===== Girdi verileri
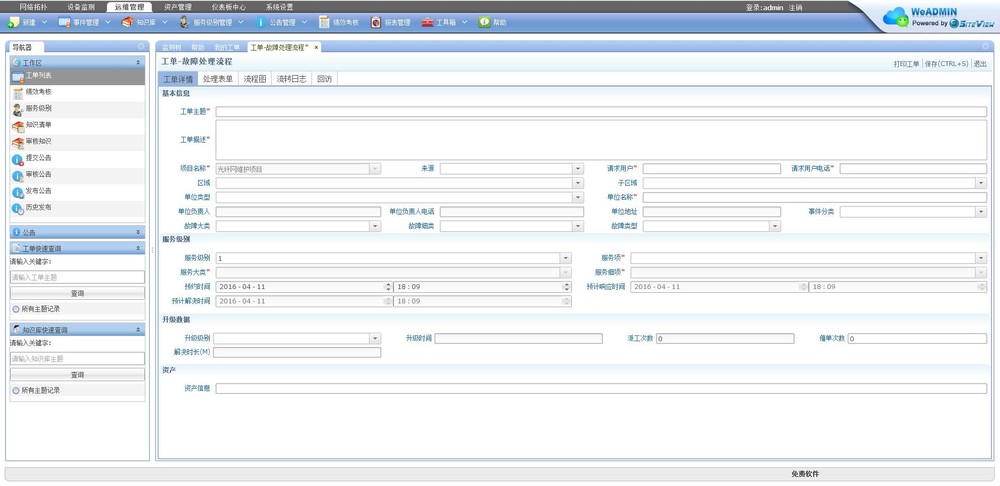Viewport: 1000px width, 486px height.
Task: Open the 资产管理 top menu
Action: point(177,7)
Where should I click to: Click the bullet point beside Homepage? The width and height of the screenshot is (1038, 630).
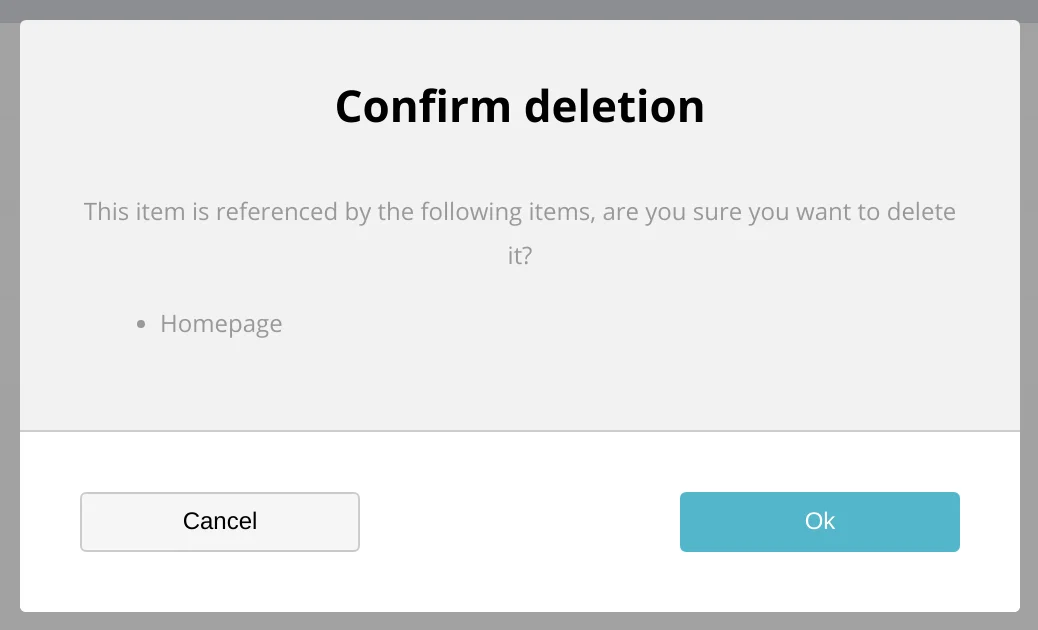(x=140, y=323)
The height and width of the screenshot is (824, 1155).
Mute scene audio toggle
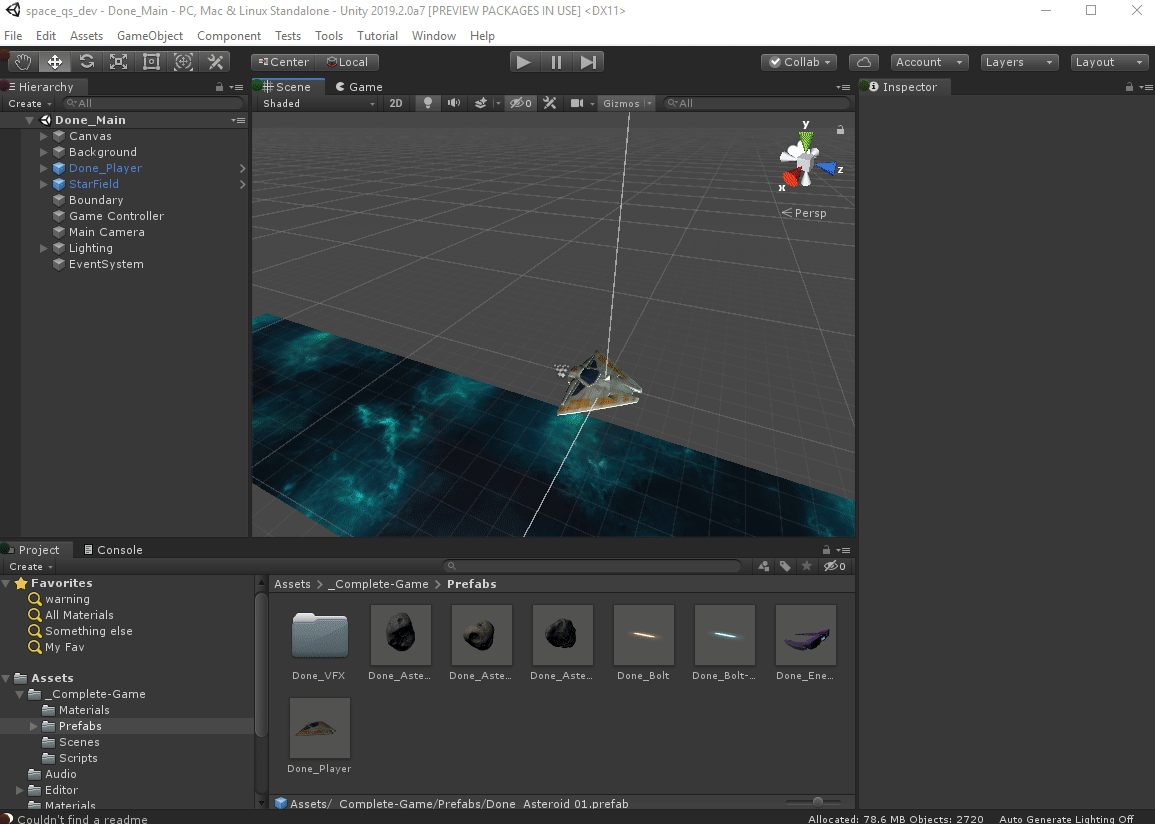click(x=454, y=103)
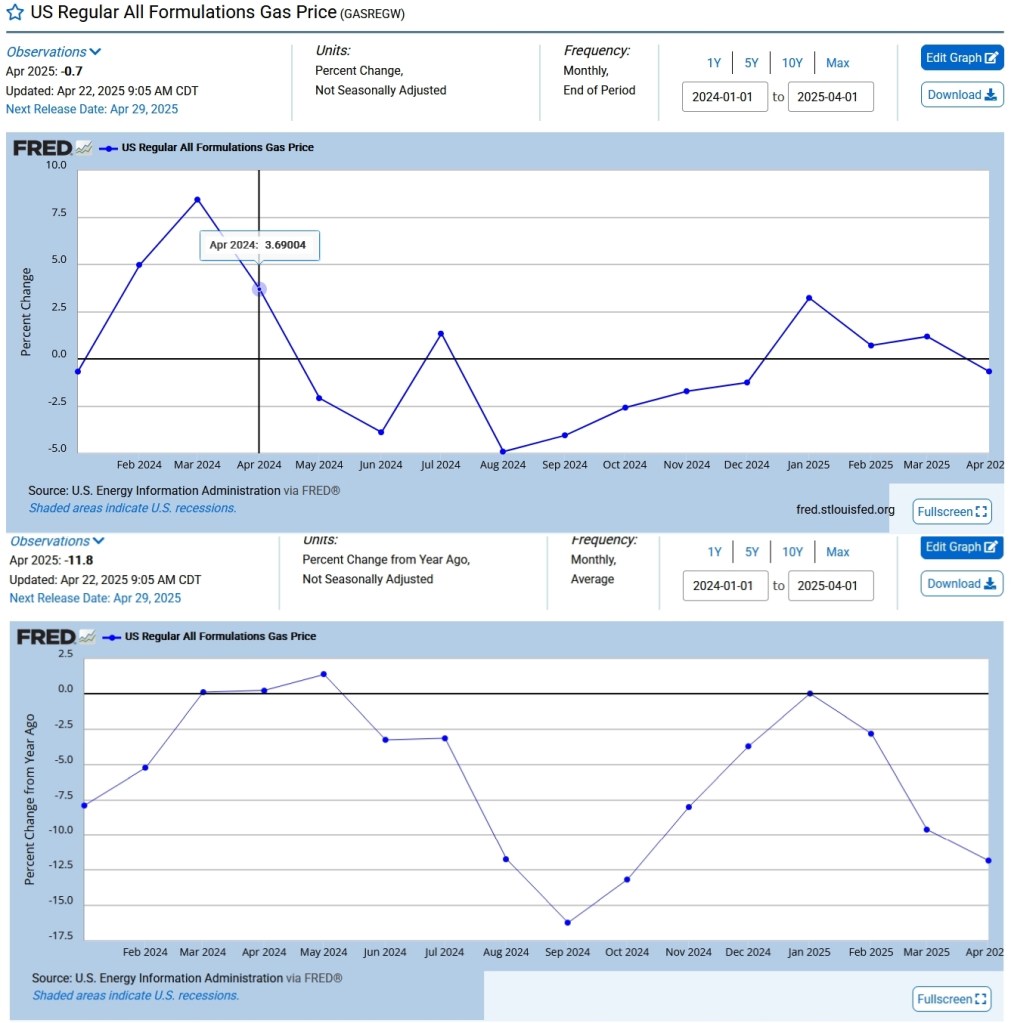Click the top end date field 2025-04-01

(830, 97)
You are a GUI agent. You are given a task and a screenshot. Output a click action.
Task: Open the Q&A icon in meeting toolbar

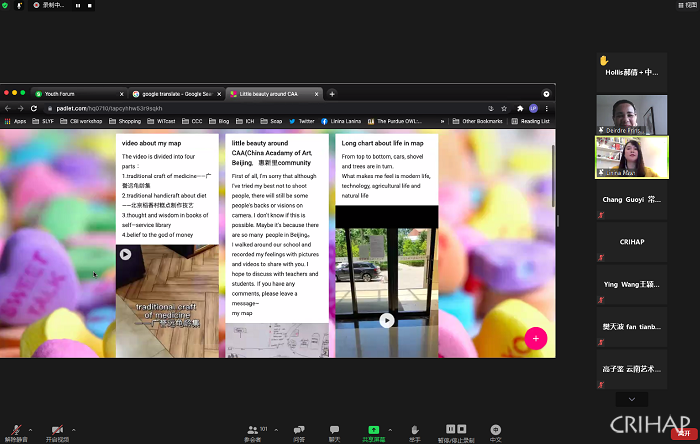[x=299, y=429]
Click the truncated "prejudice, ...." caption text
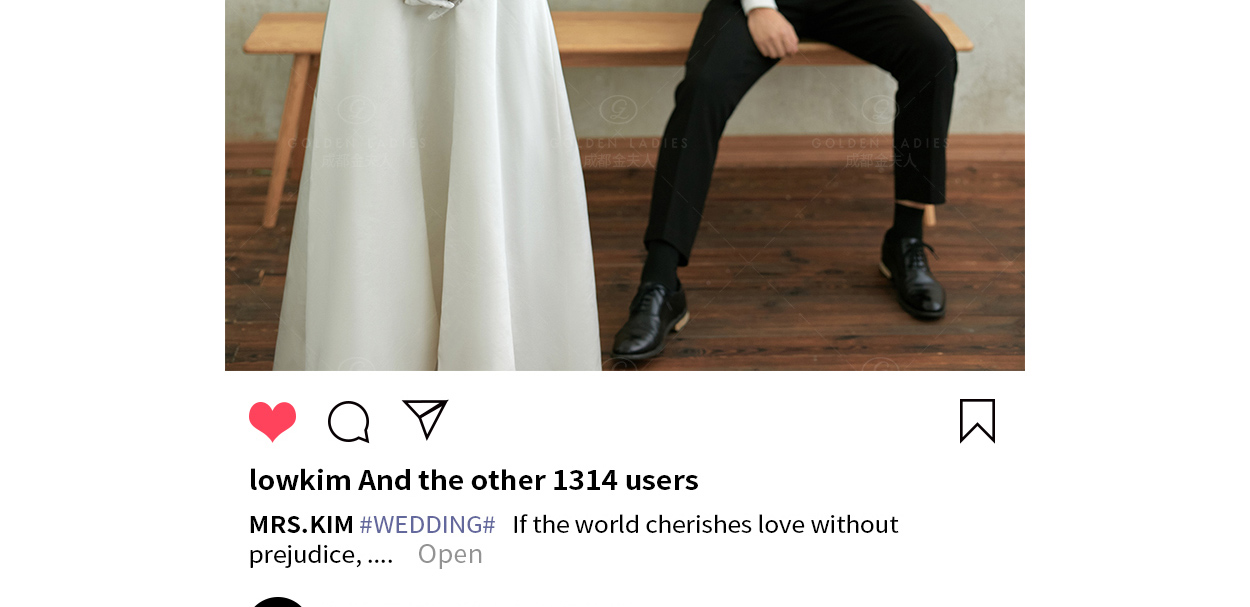 [x=321, y=554]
==========
Yukarıdaki kayıtların tüm satırlarını boş olanları atlayarak "Sıra" ve "Satır" sütunlarından oluşan bir Markdown tablosuna dönüştür. Resimleri cevaba koyma.

| Sıra | Satır |
|---|---|
| 1 | Viewport: 1000px width, 486px height. |
| 2 | Task: Open the 资产管理 top menu |
| 3 | Action: point(177,7) |
| 4 | Where should I click to: Click the bullet point beside Homepage? The width and height of the screenshot is (1038, 630). |
| 5 | (x=140, y=323) |
| 6 | The height and width of the screenshot is (824, 1155). |
| 7 | Mute scene audio toggle |
| 8 | click(x=454, y=103) |
| 9 | Click the top end date field 2025-04-01 |
| 10 | (830, 97) |
| 11 | You are a GUI agent. You are given a task and a screenshot. Output a click action. |
| 12 | Task: Open the Q&A icon in meeting toolbar |
| 13 | [x=299, y=429] |
| 14 | Click the truncated "prejudice, ...." caption text |
| 15 |  [x=321, y=554] |